▽

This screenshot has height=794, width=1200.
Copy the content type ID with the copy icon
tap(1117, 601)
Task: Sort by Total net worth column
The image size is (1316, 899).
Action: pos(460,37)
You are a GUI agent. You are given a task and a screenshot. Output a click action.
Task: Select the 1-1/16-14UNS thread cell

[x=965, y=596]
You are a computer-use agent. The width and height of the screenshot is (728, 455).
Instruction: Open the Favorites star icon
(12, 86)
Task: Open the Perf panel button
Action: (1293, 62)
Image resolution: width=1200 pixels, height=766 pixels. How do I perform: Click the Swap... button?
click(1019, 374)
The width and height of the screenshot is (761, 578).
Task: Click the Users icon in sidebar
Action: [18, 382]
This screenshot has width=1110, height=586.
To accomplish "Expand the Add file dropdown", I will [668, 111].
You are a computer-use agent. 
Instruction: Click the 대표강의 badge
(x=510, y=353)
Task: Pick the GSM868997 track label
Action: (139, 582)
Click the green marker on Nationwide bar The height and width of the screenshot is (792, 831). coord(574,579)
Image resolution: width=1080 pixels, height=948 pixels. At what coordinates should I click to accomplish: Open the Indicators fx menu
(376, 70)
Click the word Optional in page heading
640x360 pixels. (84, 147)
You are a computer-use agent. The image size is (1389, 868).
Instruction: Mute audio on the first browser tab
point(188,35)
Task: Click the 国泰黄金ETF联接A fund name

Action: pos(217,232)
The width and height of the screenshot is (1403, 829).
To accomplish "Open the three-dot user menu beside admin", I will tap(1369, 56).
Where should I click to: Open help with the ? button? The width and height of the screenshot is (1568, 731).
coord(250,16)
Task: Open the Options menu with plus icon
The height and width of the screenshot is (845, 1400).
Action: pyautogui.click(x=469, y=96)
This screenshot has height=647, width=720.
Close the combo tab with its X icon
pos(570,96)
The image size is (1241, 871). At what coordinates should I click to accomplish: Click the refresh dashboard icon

△

**PROBLEM STATEMENT:** Rewrite the listing above, changing "computer-use agent" to "screen agent" everywhere it appears and leaving everything else as it is.

**WRITTEN ANSWER:**
This screenshot has height=794, width=1200.
Copy the content type ID with the copy icon
tap(1117, 601)
Task: Sort by Total net worth column
The image size is (1316, 899).
Action: pos(460,37)
You are a GUI agent. You are given a task and a screenshot. Output a click action.
Task: Select the 1-1/16-14UNS thread cell

[x=965, y=596]
You are a screen agent. The width and height of the screenshot is (728, 455).
Instruction: Open the Favorites star icon
(12, 86)
Task: Open the Perf panel button
Action: (1293, 62)
Image resolution: width=1200 pixels, height=766 pixels. How do I perform: Click the Swap... button?
click(1019, 374)
The width and height of the screenshot is (761, 578).
Task: Click the Users icon in sidebar
Action: [18, 382]
This screenshot has width=1110, height=586.
To accomplish "Expand the Add file dropdown", I will [668, 111].
You are a screen agent. 
Instruction: Click the 대표강의 badge
(x=510, y=353)
Task: Pick the GSM868997 track label
Action: (139, 582)
Click the green marker on Nationwide bar The height and width of the screenshot is (792, 831). coord(574,579)
Image resolution: width=1080 pixels, height=948 pixels. At what coordinates should I click to accomplish: Open the Indicators fx menu
(376, 70)
Click the word Optional in page heading
640x360 pixels. (84, 147)
You are a screen agent. The image size is (1389, 868).
Instruction: Mute audio on the first browser tab
point(188,35)
Task: Click the 国泰黄金ETF联接A fund name

Action: pos(217,232)
The width and height of the screenshot is (1403, 829).
To accomplish "Open the three-dot user menu beside admin", I will tap(1369, 56).
Where should I click to: Open help with the ? button? The width and height of the screenshot is (1568, 731).
coord(250,16)
Task: Open the Options menu with plus icon
The height and width of the screenshot is (845, 1400).
Action: pyautogui.click(x=469, y=96)
This screenshot has height=647, width=720.
Close the combo tab with its X icon
pos(570,96)
The image size is (1241, 871). At what coordinates should I click to accomplish: Click the refresh dashboard icon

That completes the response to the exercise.